In the liner notes, McLaren writes that during his time with a band of South African musicians, as he sat among them at a campfire, they told grand adventure tales, and he was asked to share one of his own, and all he could think of was his version of managing the Sex Pistols. His hosts loved the story, and out of that came one of my favorite tracks, "Punk it Up," where tribal people who have never experienced slam dancing or Margaret Thatcher gleefully sing, "I'm a Sex Pistol, I'm a Sex Pistol, that's what I am!" Maybe they understood the notion of being in a group that wanted to fight the man, or maybe they just fell for a good yarn. But everyone has a happy sing-a-long all the same.

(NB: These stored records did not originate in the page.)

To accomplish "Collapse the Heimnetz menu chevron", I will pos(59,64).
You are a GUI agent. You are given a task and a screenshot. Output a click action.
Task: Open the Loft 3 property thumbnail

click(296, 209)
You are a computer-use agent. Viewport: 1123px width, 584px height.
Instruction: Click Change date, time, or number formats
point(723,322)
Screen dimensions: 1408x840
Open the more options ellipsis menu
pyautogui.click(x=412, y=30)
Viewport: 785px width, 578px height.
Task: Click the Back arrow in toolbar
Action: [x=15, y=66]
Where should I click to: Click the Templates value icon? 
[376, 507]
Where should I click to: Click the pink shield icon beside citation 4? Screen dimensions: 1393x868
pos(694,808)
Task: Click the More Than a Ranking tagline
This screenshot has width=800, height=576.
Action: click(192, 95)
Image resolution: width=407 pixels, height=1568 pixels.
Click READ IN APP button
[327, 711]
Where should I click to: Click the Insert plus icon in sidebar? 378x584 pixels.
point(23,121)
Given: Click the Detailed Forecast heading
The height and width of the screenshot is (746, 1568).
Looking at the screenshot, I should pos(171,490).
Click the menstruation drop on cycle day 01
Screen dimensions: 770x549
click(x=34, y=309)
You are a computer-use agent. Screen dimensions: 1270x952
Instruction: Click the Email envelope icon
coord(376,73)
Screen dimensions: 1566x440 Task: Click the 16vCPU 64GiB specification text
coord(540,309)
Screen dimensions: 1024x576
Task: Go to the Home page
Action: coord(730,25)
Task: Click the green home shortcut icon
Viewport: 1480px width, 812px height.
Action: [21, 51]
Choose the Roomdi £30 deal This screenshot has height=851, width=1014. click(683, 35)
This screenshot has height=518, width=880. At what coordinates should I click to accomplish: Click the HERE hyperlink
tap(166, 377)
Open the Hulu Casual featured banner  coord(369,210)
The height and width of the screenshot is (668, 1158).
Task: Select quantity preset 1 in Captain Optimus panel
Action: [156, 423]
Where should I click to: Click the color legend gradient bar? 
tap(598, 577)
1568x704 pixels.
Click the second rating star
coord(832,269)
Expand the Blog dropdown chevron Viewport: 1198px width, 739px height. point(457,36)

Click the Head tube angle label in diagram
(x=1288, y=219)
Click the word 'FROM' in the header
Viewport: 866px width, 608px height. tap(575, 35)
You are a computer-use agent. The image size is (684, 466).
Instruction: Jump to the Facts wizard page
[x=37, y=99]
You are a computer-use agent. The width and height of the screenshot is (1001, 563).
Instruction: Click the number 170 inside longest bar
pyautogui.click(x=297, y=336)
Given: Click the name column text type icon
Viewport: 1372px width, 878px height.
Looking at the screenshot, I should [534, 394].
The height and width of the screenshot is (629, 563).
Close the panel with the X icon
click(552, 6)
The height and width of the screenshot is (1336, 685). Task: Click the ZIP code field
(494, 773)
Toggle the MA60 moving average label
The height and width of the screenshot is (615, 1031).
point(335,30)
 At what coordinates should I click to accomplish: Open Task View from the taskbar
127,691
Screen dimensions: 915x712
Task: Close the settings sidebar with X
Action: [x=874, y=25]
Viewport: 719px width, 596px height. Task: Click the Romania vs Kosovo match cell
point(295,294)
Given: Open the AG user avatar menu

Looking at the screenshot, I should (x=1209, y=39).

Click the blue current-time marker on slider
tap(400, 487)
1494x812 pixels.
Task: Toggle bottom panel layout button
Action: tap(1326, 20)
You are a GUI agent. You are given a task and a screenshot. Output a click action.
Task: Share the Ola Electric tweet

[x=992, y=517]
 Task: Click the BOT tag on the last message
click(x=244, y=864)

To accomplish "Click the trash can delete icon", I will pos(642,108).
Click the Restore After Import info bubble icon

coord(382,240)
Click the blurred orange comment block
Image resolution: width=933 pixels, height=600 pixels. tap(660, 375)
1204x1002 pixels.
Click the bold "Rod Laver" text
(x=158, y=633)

And ultimately, we look to a great artist to take us to another place, even if they are spicing it up with details that are of their own invention and may clash with our own view of things. Malcolm McLaren did that for me. Even John Lydon, a/k/a Johnny Rotten, the man who would have every reason to sneer and spit and dance a pogo on his grave, understands that notion in his gracious send-off:
"For me Malc was always entertaining, and I hope you remember that. Above all else he was an entertainer and I will miss him, and so should you."
Thanks for the grand adventure, Malc. May your coffin be circled by Buffalo Gals going 'round the outside, 'round the outside, 'round the outside.